INSTRUCTIONS FOR THE TASK – Rewrite the material below, replacing "named target" with "labeled item" and keeping everything else unchanged. Omit the pictures from your answer.

WORKING DATA –
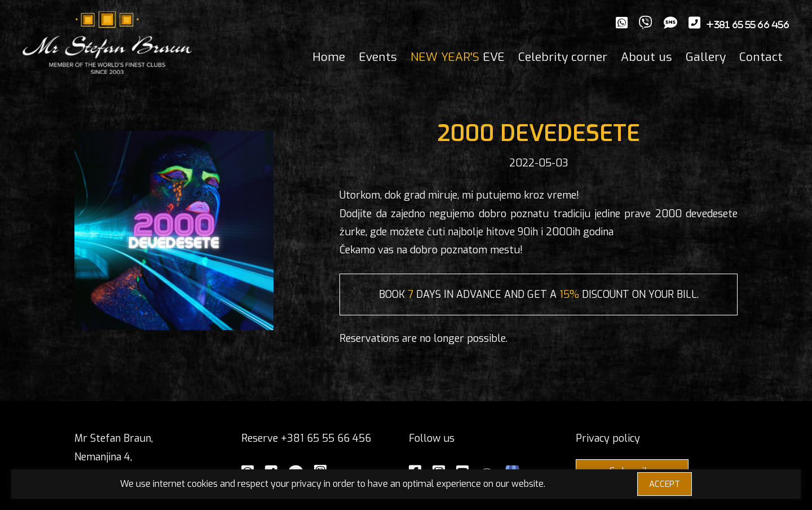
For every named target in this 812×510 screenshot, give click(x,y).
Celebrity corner (563, 57)
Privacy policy (608, 438)
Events (378, 57)
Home (329, 57)
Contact (761, 57)
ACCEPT (664, 484)
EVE (457, 57)
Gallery (705, 57)
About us (646, 57)
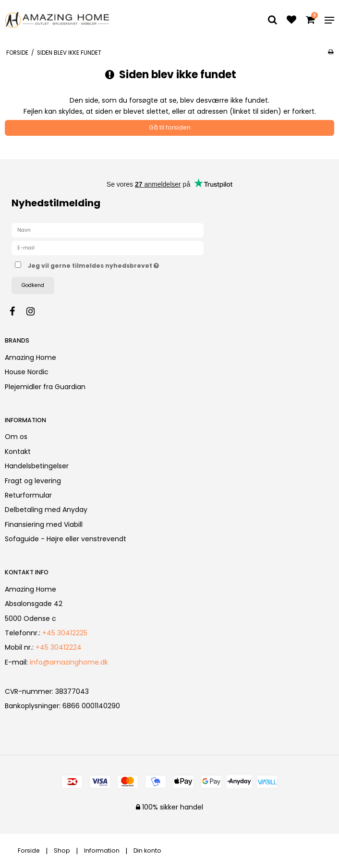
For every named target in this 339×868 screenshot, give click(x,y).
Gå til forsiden (170, 127)
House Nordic (26, 372)
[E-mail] (108, 248)
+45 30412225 (65, 633)
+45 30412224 (59, 647)
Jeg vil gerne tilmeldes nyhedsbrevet (117, 264)
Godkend (33, 285)
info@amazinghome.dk (69, 662)
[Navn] (108, 230)
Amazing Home (30, 357)
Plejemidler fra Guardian (45, 387)
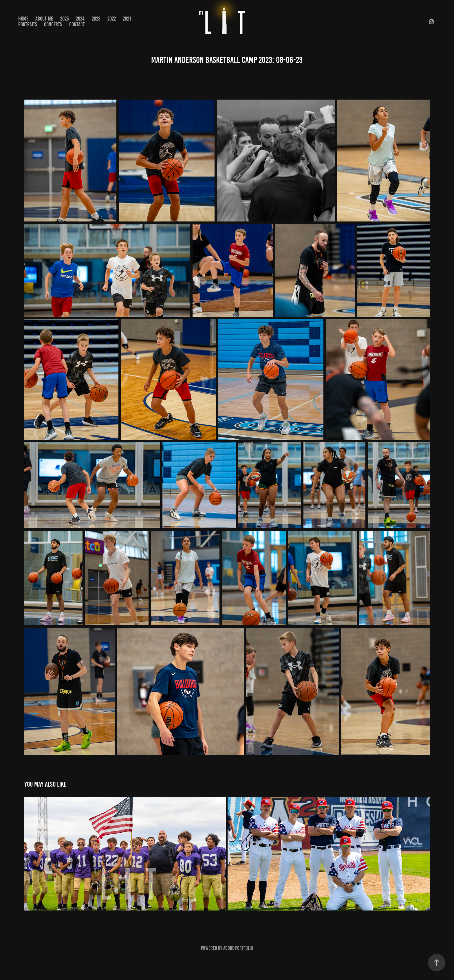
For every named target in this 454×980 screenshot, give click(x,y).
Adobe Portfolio (238, 948)
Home (23, 19)
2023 (96, 19)
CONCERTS (53, 24)
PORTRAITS (27, 24)
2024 (80, 19)
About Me (44, 19)
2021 (127, 19)
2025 (64, 19)
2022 (112, 19)
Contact (77, 24)
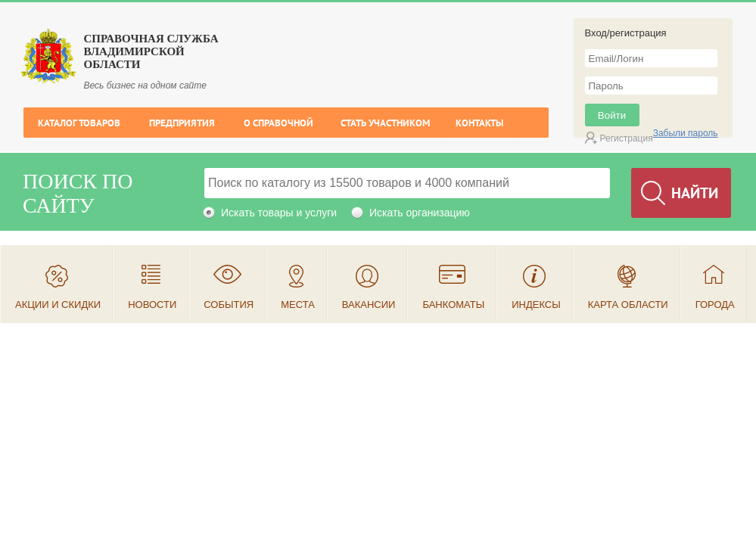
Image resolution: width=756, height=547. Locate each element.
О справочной (278, 123)
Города (715, 304)
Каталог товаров (79, 123)
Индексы (536, 304)
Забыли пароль (686, 133)
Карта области (628, 304)
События (229, 304)
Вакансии (369, 304)
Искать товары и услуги (278, 213)
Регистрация (627, 138)
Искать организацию (419, 213)
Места (297, 304)
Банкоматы (453, 304)
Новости (152, 304)
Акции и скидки (58, 304)
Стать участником (385, 123)
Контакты (479, 123)
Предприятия (182, 123)
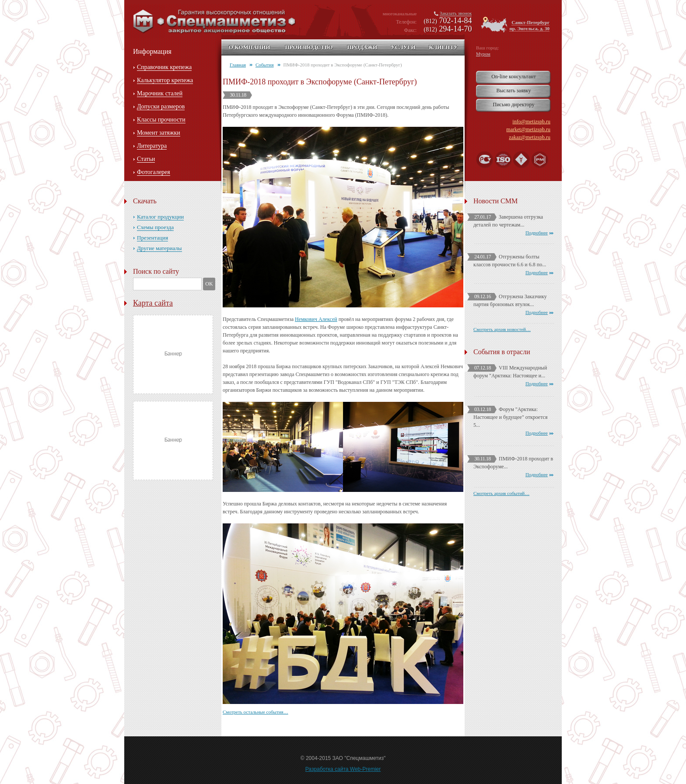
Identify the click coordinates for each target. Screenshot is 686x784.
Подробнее (536, 233)
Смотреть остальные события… (256, 712)
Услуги (403, 47)
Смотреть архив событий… (501, 493)
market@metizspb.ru (528, 129)
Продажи (362, 47)
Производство (308, 47)
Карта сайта (153, 303)
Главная (238, 65)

SOLUTION TO THE PROBLEM –
For every labeled item in this 812×510 screenshot, give click(x,y).
Celebrity corner (563, 57)
Privacy policy (608, 438)
Events (378, 57)
Home (329, 57)
Contact (761, 57)
ACCEPT (664, 484)
EVE (457, 57)
Gallery (705, 57)
About us (646, 57)
For every labeled item in this 339×868 screenshot, give click(x,y).
Gå til forsiden (170, 127)
House Nordic (26, 372)
[E-mail] (108, 248)
+45 30412225 (65, 633)
+45 30412224 (59, 647)
Jeg vil gerne tilmeldes nyhedsbrevet (117, 264)
Godkend (33, 285)
info@amazinghome.dk (69, 662)
[Navn] (108, 230)
Amazing Home (30, 357)
Plejemidler fra Guardian (45, 387)
For every labeled item in this 454×980 screenshot, give click(x,y).
Adobe Portfolio (238, 948)
Home (23, 19)
2023 (96, 19)
CONCERTS (53, 24)
PORTRAITS (27, 24)
2024 (80, 19)
About Me (44, 19)
2021 (127, 19)
2025 (64, 19)
2022 (112, 19)
Contact (77, 24)
Image resolution: width=756, height=547. Locate each element.
О справочной (278, 123)
Города (715, 304)
Каталог товаров (79, 123)
Индексы (536, 304)
Забыли пароль (686, 133)
Карта области (628, 304)
События (229, 304)
Вакансии (369, 304)
Искать товары и услуги (278, 213)
Регистрация (627, 138)
Искать организацию (419, 213)
Места (297, 304)
Банкоматы (453, 304)
Новости (152, 304)
Акции и скидки (58, 304)
Стать участником (385, 123)
Контакты (479, 123)
Предприятия (182, 123)
Identify the click coordinates for each target. Screenshot is 686x784.
Подробнее (536, 233)
Смотреть остальные события… (256, 712)
Услуги (403, 47)
Смотреть архив событий… (501, 493)
market@metizspb.ru (528, 129)
Продажи (362, 47)
Производство (308, 47)
Карта сайта (153, 303)
Главная (238, 65)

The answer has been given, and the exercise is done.